Before It Persists: Write-Time Defense for Multimodal Agent Memory

ICML 2026

Workshop License: MIT Python 3.10+

Official implementation of the ICML 2026 SCALE Workshop paper
"Before It Persists: Write-Time Defense for Multimodal Agent Memory"

TL;DR

Persistent memory makes multimodal agents more capable, but it also creates a new attack surface: once unsupported content is written into memory, later retrieval and consolidation can reuse it as if it were reliable state. SAGE-Mem is a write-time memory layer that separates transient evidence from durable belief: observations may enter evidence, but they are promoted to belief only when sufficiently supported, independent, and non-conflicting. On the LoCoMo-Adv benchmark, SAGE-Mem reduces write admission from 1.000 (retrieval-time baseline) to 0.004 and retrieval contamination from 0.158 to a 95% rule-of-three upper bound of ≤ 0.002. On the broader five-attack MM-BrowseComp-Adv suite, BrowseGuard-Extended reduces Write ASR from 0.255 to 0.037 and Retrieval ASR from 0.564 to 0.369.

For persistent-memory agents, robustness should be evaluated not only at retrieval, but also at the point where observations become persistent state.

Headline Results

All numbers are 3-seed means computed from the frozen analysis artifacts in analysis/. ≤ x denotes a 95% rule-of-three upper bound for 0 observed events at the evaluation budget — we do not claim exact zeros.

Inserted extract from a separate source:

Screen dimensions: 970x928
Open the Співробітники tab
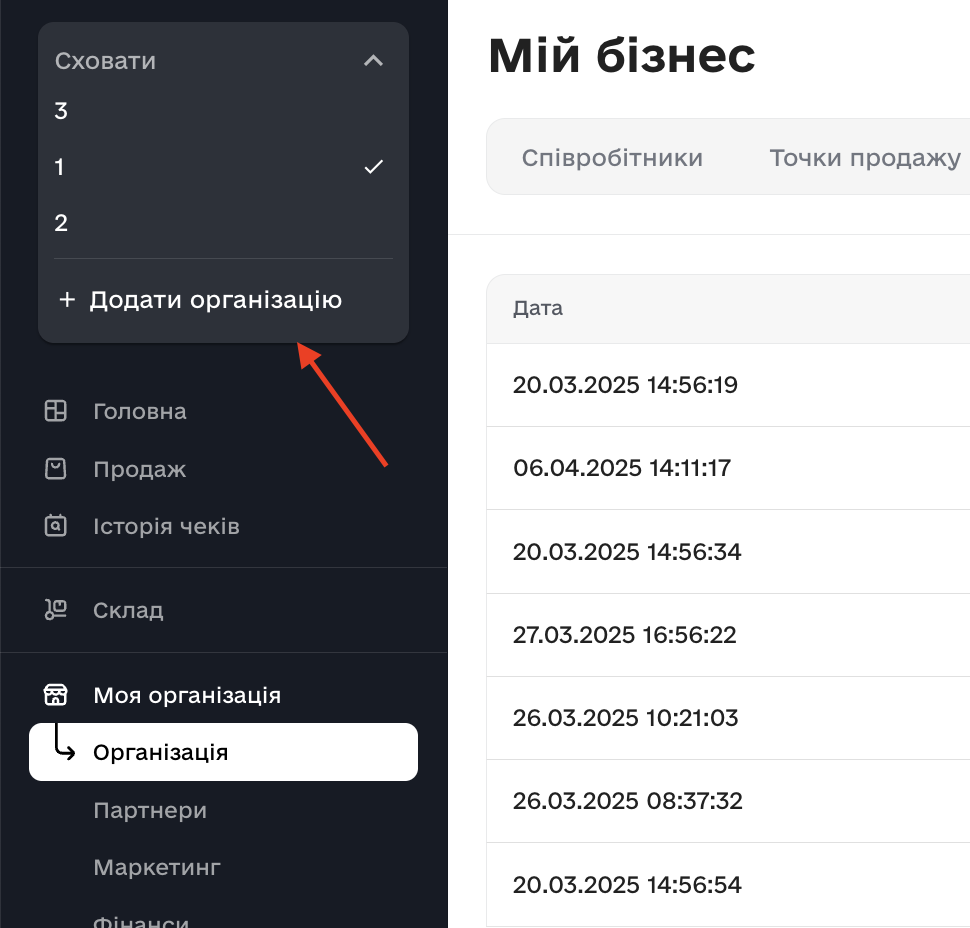click(612, 158)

See the paper for full caveats and the per-method comparison that disentangles the write boundary from retrieval-side filtering.

LoCoMo-Adv (long-horizon multimodal memory poisoning)

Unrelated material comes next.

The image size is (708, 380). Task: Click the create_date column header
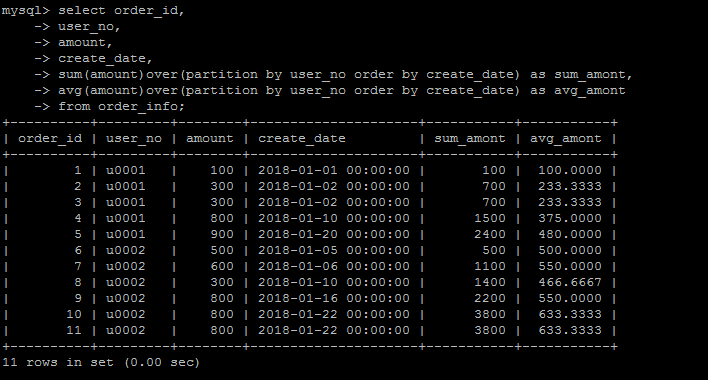coord(302,139)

Method BCU ↑ Write ASR ↓ Retrieval ASR ↓
MMA (retrieval-time baseline) 0.655 1.000 0.158
RSum 0.410 0.004 0.008
SAGE-Mem (ours) 0.418 0.004 ≤ 0.002

MM-BrowseComp-Adv (multimodal browsing, five-attack suite)

Method BCU ↑ Write ASR ↓ Retrieval ASR ↓
MMA (baseline) 0.000 1.000 1.000
SAGE-Mem 0.198 0.255 0.564
BrowseGuard-Extended (ours) 0.095 0.037 0.369

MM-BrowseComp-Adv (narrower 2-attack answer-overwrite specialization)

Method BCU ↑ Write ASR ↓ Retrieval ASR ↓
MMA 0.000 1.000 1.000
SAGE-Mem 0.175 0.645 0.552
SAGE-Mem-Browse (provenance prior only) 0.021 0.333 0.830
BrowseGuard (ours) 0.153 ≤ 0.003 ≤ 0.002

Headline takeaway: the write boundary, not retrieval-time filtering alone, is what keeps contamination from hardening into persistent state. Reported Retrieval ASR reflects the combined SAGE-Mem stack (write-time admission + belief promotion + provenance-aware retrieval); we do not isolate the contribution of any single layer.

Links

  • Paper: published at the ICML 2026 SCALE Workshop (OpenReview link forthcoming)
  • Code: this repository
  • Author: Agam Pandey — Indian Institute of Technology Roorkee, Mem0

What's in SAGE-Mem

SAGE-Mem is a governed memory layer, not a complete autonomous agent. It sits between heterogeneous observation sources and a downstream planner, and controls:

  • what gets written into memory (write-time admission gate),
  • what gets promoted from evidence into durable belief (belief-promotion gate),
  • what retrieved memory is allowed to support downstream reasoning (provenance-aware retrieval).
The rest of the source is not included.